> **Text section**:
□ □ □
QA: Multimodal Attachments — PydanticAI

showcase/integrations/pydantic-ai/qa/multimodal.md

1.57.02.2 KB

Table of Contents

Prerequisites

Demo deployed and accessible at /demos/multimodal
Agent backend healthy (check /api/health)
OPENAI_API_KEY set
Bundled public/demo-files/sample.png and public/demo-files/sample.pdf present (copied over from the langgraph-python reference assets)

Navigate to /demos/multimodal
Verify the header "Multimodal attachments" is visible
Verify the sample-row is visible with two buttons: "Try with sample image" and "Try with sample PDF"
Verify <CopilotChat /> renders a message composer

Click "Try with sample image"
Within 10 seconds, an attachment chip labelled sample.png appears in the composer
Type "Describe this image" and click send
Within 90 seconds, an assistant response renders that references the CopilotKit / logo / image content

Click "Try with sample PDF"
Within 10 seconds, an attachment chip labelled sample.pdf appears in the composer
Type "Summarize this document" and click send
Within 90 seconds, an assistant response renders that references the document contents (should mention "CopilotKit")

PydanticAI's AG-UI bridge does not expose a LangChain-style before_model middleware. The equivalent behaviour is implemented via a PydanticAI history_processors hook that rewrites incoming binary parts into image_url (for GPT-4o vision) or extracted text (for PDFs via pypdf) before each model call. Functionally equivalent to the langgraph-python reference.
The frontend's onRunInitialized shim (rewriting modern image/document parts into legacy binary parts) is framework-agnostic and kept intact so the Python-side history processor sees the same wire shape the langgraph-python reference does.

Images flow through to GPT-4o vision natively.
PDFs flatten to inline text; the agent can answer questions about the document contents.
Bundled samples work without mic / file-picker permission dialogs.
□ □ □
> **Prompt 1**: Rewrite everything from "QA: Multimodal Attachments" down to "langgraph-python reference assets)" in the multimodal QA page, with "accessible" replaced by "reachable".
> **Prompt 2**: Say whether each statement agrees with the multimodal QA page. Answer yes or no and quote the words that decide it. (a) PDFs reach the model as images. (b) The onRunInitialized shim is framework-agnostic. (c) PydanticAI's AG-UI bridge exposes a LangChain-style before_model middleware.
□ □ □
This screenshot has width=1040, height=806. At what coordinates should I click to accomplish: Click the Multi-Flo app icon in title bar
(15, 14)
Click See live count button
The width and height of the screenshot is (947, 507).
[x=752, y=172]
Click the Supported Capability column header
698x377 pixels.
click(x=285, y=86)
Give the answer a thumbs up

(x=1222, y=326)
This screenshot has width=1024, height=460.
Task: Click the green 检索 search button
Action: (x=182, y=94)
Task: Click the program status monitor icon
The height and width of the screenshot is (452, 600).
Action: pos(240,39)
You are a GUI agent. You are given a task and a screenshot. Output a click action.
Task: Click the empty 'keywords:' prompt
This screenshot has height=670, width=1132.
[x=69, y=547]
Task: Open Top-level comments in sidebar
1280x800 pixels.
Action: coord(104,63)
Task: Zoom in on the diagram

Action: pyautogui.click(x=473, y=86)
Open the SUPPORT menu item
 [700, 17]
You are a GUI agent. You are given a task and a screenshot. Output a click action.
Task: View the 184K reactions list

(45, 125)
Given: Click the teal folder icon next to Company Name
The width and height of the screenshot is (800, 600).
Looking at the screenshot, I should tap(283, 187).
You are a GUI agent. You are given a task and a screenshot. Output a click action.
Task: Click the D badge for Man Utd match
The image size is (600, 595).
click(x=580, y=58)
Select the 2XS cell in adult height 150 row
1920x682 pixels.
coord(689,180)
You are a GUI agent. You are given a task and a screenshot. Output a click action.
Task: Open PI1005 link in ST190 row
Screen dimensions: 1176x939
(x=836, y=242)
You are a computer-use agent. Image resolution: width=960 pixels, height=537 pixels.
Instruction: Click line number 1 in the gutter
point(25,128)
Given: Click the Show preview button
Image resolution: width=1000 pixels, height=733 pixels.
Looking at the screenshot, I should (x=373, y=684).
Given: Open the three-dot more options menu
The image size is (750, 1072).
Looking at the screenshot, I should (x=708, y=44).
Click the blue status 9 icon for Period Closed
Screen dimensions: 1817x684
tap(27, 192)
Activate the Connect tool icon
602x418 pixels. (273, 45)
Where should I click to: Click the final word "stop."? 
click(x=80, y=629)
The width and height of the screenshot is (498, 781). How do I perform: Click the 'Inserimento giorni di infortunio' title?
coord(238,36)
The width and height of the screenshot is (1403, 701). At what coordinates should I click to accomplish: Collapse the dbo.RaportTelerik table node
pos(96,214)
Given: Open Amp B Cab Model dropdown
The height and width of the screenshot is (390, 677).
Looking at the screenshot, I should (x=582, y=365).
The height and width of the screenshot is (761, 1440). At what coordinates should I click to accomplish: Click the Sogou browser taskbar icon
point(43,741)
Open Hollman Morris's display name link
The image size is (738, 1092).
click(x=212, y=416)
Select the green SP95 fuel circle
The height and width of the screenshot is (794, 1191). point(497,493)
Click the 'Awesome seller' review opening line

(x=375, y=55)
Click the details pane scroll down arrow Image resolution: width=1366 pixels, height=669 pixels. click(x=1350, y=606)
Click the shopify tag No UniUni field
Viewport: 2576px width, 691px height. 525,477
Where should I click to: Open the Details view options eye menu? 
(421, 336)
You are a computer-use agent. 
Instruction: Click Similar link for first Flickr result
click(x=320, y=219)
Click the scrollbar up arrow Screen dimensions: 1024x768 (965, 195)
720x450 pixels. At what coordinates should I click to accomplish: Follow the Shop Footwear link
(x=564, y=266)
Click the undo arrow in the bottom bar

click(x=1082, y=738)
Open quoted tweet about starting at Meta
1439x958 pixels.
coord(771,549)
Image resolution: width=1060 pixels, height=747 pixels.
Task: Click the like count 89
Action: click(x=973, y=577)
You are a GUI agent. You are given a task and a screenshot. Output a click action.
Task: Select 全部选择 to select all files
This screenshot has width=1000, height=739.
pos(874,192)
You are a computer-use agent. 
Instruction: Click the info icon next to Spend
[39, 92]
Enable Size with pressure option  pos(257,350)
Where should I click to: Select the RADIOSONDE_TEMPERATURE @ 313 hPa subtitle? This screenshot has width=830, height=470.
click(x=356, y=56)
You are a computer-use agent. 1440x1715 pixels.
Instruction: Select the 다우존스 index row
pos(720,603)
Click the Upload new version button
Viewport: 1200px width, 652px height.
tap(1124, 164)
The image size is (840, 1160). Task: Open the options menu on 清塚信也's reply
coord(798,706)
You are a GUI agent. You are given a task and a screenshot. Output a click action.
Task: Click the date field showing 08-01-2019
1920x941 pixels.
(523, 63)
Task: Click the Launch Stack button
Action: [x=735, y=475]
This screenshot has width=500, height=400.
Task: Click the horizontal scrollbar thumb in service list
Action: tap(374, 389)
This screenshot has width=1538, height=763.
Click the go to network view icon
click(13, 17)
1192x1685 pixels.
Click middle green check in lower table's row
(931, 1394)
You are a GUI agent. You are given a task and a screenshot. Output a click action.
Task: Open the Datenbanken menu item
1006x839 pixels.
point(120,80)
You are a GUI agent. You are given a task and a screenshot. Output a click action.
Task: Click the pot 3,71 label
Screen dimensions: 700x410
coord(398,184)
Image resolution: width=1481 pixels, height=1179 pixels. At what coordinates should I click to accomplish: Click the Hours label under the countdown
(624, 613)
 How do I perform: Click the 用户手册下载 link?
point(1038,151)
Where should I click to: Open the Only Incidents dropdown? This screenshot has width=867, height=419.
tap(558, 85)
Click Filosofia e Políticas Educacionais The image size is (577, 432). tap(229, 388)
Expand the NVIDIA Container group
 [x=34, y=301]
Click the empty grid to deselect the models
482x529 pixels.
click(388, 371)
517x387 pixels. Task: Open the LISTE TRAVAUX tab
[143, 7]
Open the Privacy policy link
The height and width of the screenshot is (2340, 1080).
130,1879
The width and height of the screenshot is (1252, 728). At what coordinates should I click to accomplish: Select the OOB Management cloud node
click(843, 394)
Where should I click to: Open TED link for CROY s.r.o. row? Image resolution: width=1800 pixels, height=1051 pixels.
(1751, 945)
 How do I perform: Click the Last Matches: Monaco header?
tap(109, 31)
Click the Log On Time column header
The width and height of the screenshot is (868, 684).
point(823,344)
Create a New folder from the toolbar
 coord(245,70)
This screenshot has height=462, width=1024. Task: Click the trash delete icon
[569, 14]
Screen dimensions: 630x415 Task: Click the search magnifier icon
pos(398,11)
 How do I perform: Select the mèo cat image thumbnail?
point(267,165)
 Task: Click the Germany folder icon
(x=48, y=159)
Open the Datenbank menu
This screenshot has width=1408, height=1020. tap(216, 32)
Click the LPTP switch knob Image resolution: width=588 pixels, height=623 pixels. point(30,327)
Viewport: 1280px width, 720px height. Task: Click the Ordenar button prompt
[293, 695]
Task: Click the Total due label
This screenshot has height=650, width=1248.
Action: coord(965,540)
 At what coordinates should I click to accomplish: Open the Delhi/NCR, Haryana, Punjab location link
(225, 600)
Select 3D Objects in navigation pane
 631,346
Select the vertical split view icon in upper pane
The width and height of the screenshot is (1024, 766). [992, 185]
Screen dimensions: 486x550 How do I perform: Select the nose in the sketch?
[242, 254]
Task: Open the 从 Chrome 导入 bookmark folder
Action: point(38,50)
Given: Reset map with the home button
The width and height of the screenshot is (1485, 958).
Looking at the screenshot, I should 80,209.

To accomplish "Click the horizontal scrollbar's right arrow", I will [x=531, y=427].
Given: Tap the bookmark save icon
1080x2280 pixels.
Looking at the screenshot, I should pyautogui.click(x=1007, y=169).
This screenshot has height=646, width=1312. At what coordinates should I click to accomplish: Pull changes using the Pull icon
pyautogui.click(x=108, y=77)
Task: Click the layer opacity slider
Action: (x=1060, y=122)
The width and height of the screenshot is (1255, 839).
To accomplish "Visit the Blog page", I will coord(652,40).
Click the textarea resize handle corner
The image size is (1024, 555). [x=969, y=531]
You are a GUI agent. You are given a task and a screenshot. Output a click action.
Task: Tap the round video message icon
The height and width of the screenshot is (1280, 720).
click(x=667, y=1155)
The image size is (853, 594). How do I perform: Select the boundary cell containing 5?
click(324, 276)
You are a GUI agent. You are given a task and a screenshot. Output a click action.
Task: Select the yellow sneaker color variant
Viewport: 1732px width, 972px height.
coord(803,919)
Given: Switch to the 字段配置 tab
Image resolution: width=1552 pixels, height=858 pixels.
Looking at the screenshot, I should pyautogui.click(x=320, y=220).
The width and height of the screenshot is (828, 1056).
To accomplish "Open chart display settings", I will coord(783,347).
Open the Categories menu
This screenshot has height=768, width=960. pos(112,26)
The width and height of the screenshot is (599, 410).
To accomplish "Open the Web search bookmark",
□ □ □
> **Problem solution 1**:
QA: Multimodal Attachments — PydanticAI

showcase/integrations/pydantic-ai/qa/multimodal.md

1.57.02.2 KB

Table of Contents

Prerequisites

Demo deployed and reachable at /demos/multimodal
Agent backend healthy (check /api/health)
OPENAI_API_KEY set
Bundled public/demo-files/sample.png and public/demo-files/sample.pdf present (copied over from the langgraph-python reference assets)

> **Problem solution 2**:
(a) No: "PDFs flatten to inline text"
(b) Yes: "is framework-agnostic and kept intact"
(c) No: "PydanticAI's AG-UI bridge does not expose a LangChain-style before_model middleware"